Your assignment — Print all of the data exactly, with no line missing.

Study material —
---
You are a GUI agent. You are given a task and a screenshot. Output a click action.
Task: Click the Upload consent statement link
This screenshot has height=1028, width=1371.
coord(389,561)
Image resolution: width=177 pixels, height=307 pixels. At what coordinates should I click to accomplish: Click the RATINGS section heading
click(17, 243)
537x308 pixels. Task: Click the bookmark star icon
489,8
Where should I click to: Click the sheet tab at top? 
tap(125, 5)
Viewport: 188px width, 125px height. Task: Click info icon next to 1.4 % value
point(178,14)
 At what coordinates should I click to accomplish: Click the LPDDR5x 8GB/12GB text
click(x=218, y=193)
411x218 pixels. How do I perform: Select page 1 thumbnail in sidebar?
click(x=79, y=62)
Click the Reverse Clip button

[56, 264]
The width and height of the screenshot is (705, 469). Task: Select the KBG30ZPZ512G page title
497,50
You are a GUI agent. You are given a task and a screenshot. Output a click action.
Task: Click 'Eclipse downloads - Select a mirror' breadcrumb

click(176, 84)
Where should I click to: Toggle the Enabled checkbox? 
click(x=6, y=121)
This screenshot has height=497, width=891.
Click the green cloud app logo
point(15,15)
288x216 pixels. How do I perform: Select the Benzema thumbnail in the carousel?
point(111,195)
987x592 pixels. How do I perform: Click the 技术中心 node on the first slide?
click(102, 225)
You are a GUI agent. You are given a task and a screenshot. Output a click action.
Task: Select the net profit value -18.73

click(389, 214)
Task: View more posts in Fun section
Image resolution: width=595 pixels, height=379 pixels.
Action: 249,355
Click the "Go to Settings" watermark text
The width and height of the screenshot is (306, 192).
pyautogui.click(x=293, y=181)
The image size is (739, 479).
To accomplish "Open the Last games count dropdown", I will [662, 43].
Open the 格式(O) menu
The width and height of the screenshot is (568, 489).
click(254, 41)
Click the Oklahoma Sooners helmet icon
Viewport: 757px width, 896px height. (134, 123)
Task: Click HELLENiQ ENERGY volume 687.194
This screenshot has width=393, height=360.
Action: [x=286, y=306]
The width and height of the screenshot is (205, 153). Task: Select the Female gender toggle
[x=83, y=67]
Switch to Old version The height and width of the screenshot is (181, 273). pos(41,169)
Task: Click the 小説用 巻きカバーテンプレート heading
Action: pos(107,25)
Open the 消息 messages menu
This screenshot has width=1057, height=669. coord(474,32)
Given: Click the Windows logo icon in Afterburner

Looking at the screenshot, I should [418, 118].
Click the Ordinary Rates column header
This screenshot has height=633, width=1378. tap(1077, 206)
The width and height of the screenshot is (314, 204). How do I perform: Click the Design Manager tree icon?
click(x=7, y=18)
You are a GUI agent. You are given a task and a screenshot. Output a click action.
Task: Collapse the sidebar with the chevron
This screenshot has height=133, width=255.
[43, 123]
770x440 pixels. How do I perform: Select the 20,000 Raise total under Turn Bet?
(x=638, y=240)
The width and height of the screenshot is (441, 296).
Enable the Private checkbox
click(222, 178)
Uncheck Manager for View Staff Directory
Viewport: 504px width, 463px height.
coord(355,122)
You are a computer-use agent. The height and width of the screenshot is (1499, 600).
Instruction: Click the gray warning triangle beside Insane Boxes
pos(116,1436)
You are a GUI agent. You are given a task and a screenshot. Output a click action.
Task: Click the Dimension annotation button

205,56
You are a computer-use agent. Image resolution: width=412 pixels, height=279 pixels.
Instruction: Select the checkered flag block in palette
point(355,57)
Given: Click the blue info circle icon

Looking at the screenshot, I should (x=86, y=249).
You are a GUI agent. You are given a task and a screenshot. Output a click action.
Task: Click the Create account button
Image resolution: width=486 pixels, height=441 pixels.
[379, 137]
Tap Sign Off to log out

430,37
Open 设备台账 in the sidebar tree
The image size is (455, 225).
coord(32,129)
---
Final answer —
You are a GUI agent. You are given a task and a screenshot. Output a click action.
Task: Click the Upload consent statement link
This screenshot has height=1028, width=1371.
coord(389,561)
Image resolution: width=177 pixels, height=307 pixels. At what coordinates should I click to accomplish: Click the RATINGS section heading
click(17, 243)
537x308 pixels. Task: Click the bookmark star icon
489,8
Where should I click to: Click the sheet tab at top? 
tap(125, 5)
Viewport: 188px width, 125px height. Task: Click info icon next to 1.4 % value
point(178,14)
 At what coordinates should I click to accomplish: Click the LPDDR5x 8GB/12GB text
click(x=218, y=193)
411x218 pixels. How do I perform: Select page 1 thumbnail in sidebar?
click(x=79, y=62)
Click the Reverse Clip button

[56, 264]
The width and height of the screenshot is (705, 469). Task: Select the KBG30ZPZ512G page title
497,50
You are a GUI agent. You are given a task and a screenshot. Output a click action.
Task: Click 'Eclipse downloads - Select a mirror' breadcrumb

click(176, 84)
Where should I click to: Toggle the Enabled checkbox? 
click(x=6, y=121)
This screenshot has height=497, width=891.
Click the green cloud app logo
point(15,15)
288x216 pixels. How do I perform: Select the Benzema thumbnail in the carousel?
point(111,195)
987x592 pixels. How do I perform: Click the 技术中心 node on the first slide?
click(102, 225)
You are a GUI agent. You are given a task and a screenshot. Output a click action.
Task: Select the net profit value -18.73

click(389, 214)
Task: View more posts in Fun section
Image resolution: width=595 pixels, height=379 pixels.
Action: 249,355
Click the "Go to Settings" watermark text
The width and height of the screenshot is (306, 192).
pyautogui.click(x=293, y=181)
The image size is (739, 479).
To accomplish "Open the Last games count dropdown", I will [662, 43].
Open the 格式(O) menu
The width and height of the screenshot is (568, 489).
click(254, 41)
Click the Oklahoma Sooners helmet icon
Viewport: 757px width, 896px height. (134, 123)
Task: Click HELLENiQ ENERGY volume 687.194
This screenshot has width=393, height=360.
Action: [x=286, y=306]
The width and height of the screenshot is (205, 153). Task: Select the Female gender toggle
[x=83, y=67]
Switch to Old version The height and width of the screenshot is (181, 273). pos(41,169)
Task: Click the 小説用 巻きカバーテンプレート heading
Action: pos(107,25)
Open the 消息 messages menu
This screenshot has width=1057, height=669. coord(474,32)
Given: Click the Windows logo icon in Afterburner

Looking at the screenshot, I should [418, 118].
Click the Ordinary Rates column header
This screenshot has height=633, width=1378. tap(1077, 206)
The width and height of the screenshot is (314, 204). How do I perform: Click the Design Manager tree icon?
click(x=7, y=18)
You are a GUI agent. You are given a task and a screenshot. Output a click action.
Task: Collapse the sidebar with the chevron
This screenshot has height=133, width=255.
[43, 123]
770x440 pixels. How do I perform: Select the 20,000 Raise total under Turn Bet?
(x=638, y=240)
The width and height of the screenshot is (441, 296).
Enable the Private checkbox
click(222, 178)
Uncheck Manager for View Staff Directory
Viewport: 504px width, 463px height.
coord(355,122)
You are a computer-use agent. The height and width of the screenshot is (1499, 600).
Instruction: Click the gray warning triangle beside Insane Boxes
pos(116,1436)
You are a GUI agent. You are given a task and a screenshot. Output a click action.
Task: Click the Dimension annotation button

205,56
You are a computer-use agent. Image resolution: width=412 pixels, height=279 pixels.
Instruction: Select the checkered flag block in palette
point(355,57)
Given: Click the blue info circle icon

Looking at the screenshot, I should (x=86, y=249).
You are a GUI agent. You are given a task and a screenshot. Output a click action.
Task: Click the Create account button
Image resolution: width=486 pixels, height=441 pixels.
[379, 137]
Tap Sign Off to log out

430,37
Open 设备台账 in the sidebar tree
The image size is (455, 225).
coord(32,129)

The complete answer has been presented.